4.2. De rechtbank constateert dat belanghebbende in haar aangifte een bedrag van € 11.705 aan kosten heeft opgevoerd, waarvan € 10.800 “ diverse onkosten” zouden betreffen. Na de eerste vraag van de inspecteur daarover heeft belanghebbende het bedrag verlaagd naar € 4.609, althans alleen voor dit lagere bedrag een motivering gegeven. De inspecteur heeft € 139 aan reiskosten en € 120 aan telefoonkosten in aftrek toegestaan. De rechtbank overweegt dat de afstand tussen de woning van belanghebbende en het woonadres haar moeder, waar de zorg dan zou worden verleend, 900 meter bedraagt. Gelet hierop acht de rechtbank het door de inspecteur al in aftrek toegestane bedrag van € 139 aan reiskosten niet te laag, ook gelet op het gegeven dat van gemaakte reiskosten niets is gebleken. Van alle overige gesteld gemaakte kosten is ook geen onderbouwing met facturen en/of bankafschriften overgelegd. De door belanghebbende gegeven toelichting op (slechts) een deel van de kosten (€ 4.609) acht de rechtbank onvoldoende om de conclusie te rechtvaardigen dat zij recht heeft op een hoger bedrag aan aftrek dan al toegestaan door de inspecteur. Dit brengt mee dat de inspecteur reeds om die reden terecht de (overige) kosten niet in aftrek heeft toegestaan.

Aanslag Zvw

4.3. Belanghebbende heeft tegen de hoogte van de aanslag Zvw geen gronden aangevoerd. De rechtbank is van oordeel dat het belastbaar inkomen uit werk en woning – en daarmee de inkomsten uit overige werkzaamheden – in de aanslag IB/PVV niet te hoog is vastgesteld. Dit betekent dat ook het bijdrage-inkomen in de aanslag Zvw niet tot een te hoog bedrag is vastgesteld.

Schending van de AVG?

4.4. De belastingrechter kan over de gevolgen van een eventuele schending van de Algemene Verordening Gegevensbescherming niet oordelen en laat hetgeen belanghebbende hierover heeft gesteld buiten beschouwing.[2]

Belastingrente

4.5. De beroepen worden geacht mede betrekking te hebben op de belastingrentebeschikkingen. Belanghebbende heeft geen zelfstandige gronden tegen de in rekening gebrachte belastingrente aangevoerd. De rechtbank ziet geen aanleiding af te wijken van de belastingrentebeschikkingen.

Conclusie en gevolgen

  1. De beroepen zijn ongegrond. Dat betekent dat de aanslagen en de belastingrentebeschikkingen in stand blijven.
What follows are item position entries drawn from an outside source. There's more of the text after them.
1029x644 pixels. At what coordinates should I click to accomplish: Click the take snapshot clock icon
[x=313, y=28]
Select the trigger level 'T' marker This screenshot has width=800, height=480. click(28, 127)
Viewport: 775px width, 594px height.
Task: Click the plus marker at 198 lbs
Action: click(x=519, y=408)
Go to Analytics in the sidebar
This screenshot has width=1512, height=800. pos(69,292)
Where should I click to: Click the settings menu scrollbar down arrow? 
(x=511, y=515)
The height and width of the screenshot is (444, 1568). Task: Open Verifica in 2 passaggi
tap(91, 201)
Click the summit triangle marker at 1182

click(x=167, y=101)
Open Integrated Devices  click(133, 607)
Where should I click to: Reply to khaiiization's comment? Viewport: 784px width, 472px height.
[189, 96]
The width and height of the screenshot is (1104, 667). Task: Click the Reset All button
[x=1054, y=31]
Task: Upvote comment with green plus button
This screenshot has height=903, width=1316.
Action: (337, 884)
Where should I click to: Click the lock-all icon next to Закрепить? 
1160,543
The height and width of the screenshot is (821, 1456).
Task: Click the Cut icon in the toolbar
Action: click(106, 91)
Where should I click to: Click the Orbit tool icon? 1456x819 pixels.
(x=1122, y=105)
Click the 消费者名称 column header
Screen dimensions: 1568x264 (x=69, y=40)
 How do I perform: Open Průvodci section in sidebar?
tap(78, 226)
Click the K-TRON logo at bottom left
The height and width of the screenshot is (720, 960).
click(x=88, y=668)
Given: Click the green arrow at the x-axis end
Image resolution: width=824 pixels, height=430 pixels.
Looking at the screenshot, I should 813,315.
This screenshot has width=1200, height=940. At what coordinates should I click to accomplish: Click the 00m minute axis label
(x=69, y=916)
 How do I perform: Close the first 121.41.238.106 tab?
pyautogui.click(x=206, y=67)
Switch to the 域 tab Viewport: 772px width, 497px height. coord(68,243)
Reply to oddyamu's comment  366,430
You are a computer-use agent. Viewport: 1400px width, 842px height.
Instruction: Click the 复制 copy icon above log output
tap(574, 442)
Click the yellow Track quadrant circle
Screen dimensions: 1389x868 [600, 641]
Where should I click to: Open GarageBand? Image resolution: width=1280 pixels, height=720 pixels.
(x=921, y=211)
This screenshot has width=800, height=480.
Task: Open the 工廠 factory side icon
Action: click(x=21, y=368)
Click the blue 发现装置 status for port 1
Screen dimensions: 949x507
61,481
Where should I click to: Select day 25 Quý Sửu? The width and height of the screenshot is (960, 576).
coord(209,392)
5.1. De rechtbank ziet geen aanleiding voor een proceskostenvergoeding. Ook krijgt belanghebbende het griffierecht niet vergoed.

Beslissing

De rechtbank verklaart de beroepen ongegrond.

Deze uitspraak is gedaan door mr. V.A. Burgers, rechter, in aanwezigheid van mr. D. Damen, griffier, op 16 september 2025. De uitspraak is openbaar gemaakt door middel van geanonimiseerde publicatie op www.rechtspraak.nl.

De uitspraak is in Mijn Rechtspraak geplaatst.

Informatie over hoger beroep

Een partij die het niet eens is met deze uitspraak, kan een hogerberoepschrift sturen naar het gerechtshof ‘s-Hertogenbosch waarin wordt uitgelegd waarom deze partij het niet eens is met deze uitspraak. Het hogerberoepschrift moet worden ingediend binnen zes weken na de dag waarop deze uitspraak is verzonden.

Digitaal beroep instellen kan via “Formulieren en inloggen” op www.rechtspraak.nl. Hoger beroep instellen kan eventueel ook nog steeds door verzending van een brief aan het gerechtshof ‘s-Hertogenbosch.

Gelet op artikel 8:36c, tweede lid, van de Algemene wet bestuursrecht (Awb).

Zie Hoge Raad 10 december 2021, ECLI:NL:HR:2021:1748.


Voetnoten

Gelet op artikel 8:36c, tweede lid, van de Algemene wet bestuursrecht (Awb).

Zie Hoge Raad 10 december 2021, ECLI:NL:HR:2021:1748.